### What the task asks
Should a line below contain the word "computer", report it.

### Given information
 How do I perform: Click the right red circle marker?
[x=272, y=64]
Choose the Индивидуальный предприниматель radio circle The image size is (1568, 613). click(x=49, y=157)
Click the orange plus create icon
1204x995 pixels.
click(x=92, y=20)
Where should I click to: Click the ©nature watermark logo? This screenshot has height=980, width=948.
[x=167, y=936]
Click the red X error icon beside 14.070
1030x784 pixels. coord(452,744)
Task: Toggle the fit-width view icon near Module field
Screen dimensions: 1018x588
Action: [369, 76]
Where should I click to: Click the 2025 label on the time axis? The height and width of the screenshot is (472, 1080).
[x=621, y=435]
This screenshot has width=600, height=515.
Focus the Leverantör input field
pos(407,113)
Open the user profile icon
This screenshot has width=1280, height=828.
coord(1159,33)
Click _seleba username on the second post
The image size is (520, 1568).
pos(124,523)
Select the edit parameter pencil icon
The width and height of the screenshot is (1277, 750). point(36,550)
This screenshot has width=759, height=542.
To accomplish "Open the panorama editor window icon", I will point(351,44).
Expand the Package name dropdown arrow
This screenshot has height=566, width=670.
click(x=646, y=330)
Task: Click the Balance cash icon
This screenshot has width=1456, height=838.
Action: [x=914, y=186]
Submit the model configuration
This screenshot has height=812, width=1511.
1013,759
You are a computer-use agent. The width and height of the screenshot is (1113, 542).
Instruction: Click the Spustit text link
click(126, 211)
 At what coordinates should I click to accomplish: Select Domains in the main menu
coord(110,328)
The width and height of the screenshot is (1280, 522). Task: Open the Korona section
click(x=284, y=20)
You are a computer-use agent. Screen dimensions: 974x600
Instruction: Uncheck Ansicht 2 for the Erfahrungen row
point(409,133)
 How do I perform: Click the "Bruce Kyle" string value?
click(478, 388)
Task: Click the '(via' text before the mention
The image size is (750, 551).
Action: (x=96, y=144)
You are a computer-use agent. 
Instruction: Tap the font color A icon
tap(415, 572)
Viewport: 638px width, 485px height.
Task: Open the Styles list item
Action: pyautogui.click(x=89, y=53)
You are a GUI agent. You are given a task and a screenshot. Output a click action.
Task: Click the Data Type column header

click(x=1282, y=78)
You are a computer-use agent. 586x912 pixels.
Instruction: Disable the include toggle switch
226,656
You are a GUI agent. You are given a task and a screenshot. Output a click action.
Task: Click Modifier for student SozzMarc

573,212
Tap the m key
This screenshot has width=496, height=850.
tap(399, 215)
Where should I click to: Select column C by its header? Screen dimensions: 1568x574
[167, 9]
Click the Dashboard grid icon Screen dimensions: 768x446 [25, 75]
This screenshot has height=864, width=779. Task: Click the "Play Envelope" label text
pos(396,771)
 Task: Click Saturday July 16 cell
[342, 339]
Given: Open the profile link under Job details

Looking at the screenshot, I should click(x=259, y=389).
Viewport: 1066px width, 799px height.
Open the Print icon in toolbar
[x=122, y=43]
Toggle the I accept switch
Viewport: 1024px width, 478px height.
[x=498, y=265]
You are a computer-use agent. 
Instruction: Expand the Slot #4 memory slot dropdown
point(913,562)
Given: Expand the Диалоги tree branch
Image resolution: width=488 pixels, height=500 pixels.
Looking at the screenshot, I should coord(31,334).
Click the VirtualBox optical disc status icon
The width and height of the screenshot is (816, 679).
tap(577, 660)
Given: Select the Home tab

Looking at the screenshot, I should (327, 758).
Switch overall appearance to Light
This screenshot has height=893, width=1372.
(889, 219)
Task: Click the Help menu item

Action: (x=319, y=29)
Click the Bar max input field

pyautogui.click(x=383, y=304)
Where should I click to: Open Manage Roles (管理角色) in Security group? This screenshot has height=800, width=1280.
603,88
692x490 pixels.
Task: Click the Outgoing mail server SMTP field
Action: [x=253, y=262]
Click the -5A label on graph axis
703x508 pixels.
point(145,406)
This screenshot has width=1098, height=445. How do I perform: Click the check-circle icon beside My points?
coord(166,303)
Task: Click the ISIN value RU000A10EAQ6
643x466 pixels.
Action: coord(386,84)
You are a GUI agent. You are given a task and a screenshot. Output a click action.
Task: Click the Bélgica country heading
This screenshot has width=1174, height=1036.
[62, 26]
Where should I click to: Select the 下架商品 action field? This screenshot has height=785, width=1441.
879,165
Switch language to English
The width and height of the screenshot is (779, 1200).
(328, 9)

### Exercise output
You are a computer-use agent. The width and height of the screenshot is (1113, 542).
You are a computer-use agent. Screen dimensions: 974x600
You are a computer-use agent. 
You are a computer-use agent. 586x912 pixels.
You are a computer-use agent. 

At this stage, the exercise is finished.